Sustainable investment is now one third of global capital markets – Global Sustainable Investment Review
Point Advisory was engaged by the Global Sustainable Investment Alliance (GSIA) to write the 2020 Global Sustainable Investment Review. This year’s report reveals an industry that has grown to US$35.3 trillion as it transitions to be more focused on the short- and long-term impacts generated by investors.
In its fifth edition, the biennial Global Sustainable Investment Review 2020 maps the state of sustainable and responsible investment of the major financial markets globally, combining regional data from the United States, Canada, Japan, Australasia and Europe.
This year’s report shows the continuing prevalence of sustainable investment across the global investment industry, with assets under management reaching US$35.3 trillion, a growth of 15% in two years, and in total equating to 36% of all professionally managed assets across regions covered in this report.
The Global Sustainable Investment Review 2020 demonstrates that sustainable investment is a major force shaping global capital markets and in turn is influencing companies and others seeking to raise capital in those global markets.
It also reveals an industry that is in transition, with variations in the scale and growth of sustainable investment in different regions, and rapid developments that are reshaping sustainable investment to increasingly focus on moving the industry towards best standards of practice.
Many regions continue to see strong growth in sustainable investment assets under management – with Canada experiencing the largest increase in absolute terms over the past two years (48% growth), followed by the United States (42% growth), and Japan (38% growth).
Other regions are slowing down their rate of growth or have seen a reported reversal – in particular Europe and Australasia.
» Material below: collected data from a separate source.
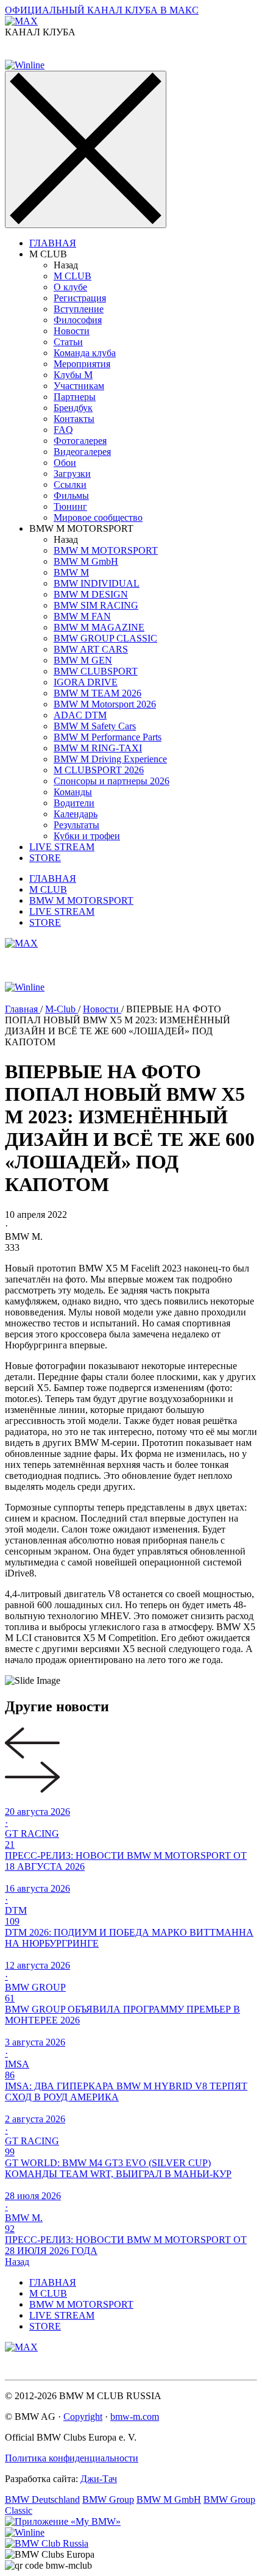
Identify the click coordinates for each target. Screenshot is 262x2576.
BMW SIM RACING (96, 605)
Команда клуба (85, 353)
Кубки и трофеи (87, 836)
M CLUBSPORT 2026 (99, 770)
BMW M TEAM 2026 (97, 693)
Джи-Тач (98, 2479)
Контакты (74, 418)
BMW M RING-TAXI (98, 748)
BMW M (71, 572)
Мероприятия (82, 364)
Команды (73, 792)
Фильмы (71, 495)
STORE (45, 858)
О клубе (70, 287)
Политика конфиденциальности (71, 2458)
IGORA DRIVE (86, 682)
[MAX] (21, 943)
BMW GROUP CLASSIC (105, 638)
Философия (78, 320)
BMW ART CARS (91, 649)
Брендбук (73, 407)
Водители (74, 803)
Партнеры (75, 397)
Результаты (76, 825)
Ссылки (70, 484)
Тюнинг (70, 506)
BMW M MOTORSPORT (106, 550)
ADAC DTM (80, 715)
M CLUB (72, 276)
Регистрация (80, 298)
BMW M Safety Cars (95, 726)
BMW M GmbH (86, 561)
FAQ (63, 429)
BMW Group (108, 2499)
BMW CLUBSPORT (96, 671)
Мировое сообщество (98, 517)
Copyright (82, 2416)
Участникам (79, 386)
In both cases, this is largely due to changes in how sustainable investment is defined. In the case of the EU, there’s been a decline in absolute terms over this period (-13%) due to changes in regulatory requirements resulting from the EU’s Sustainable Finance Action Plan while in Australasia, growth has been affected by tightening of industry standards.
The most common sustainable investment strategy is ESG integration, followed by negative screening, corporate engagement and shareholder action, norms-based screening and sustainability-themed investment.
Increasingly, there are expectations that sustainable investment is defined not just by the strategies involved, but by the short- and long-term impacts that investors are having from their sustainable investment approach.
This year’s report includes additional market insights from the United Kingdom, China, Latin America, Africa and other areas of Asia, all showing emerging and unique markets for sustainable investment.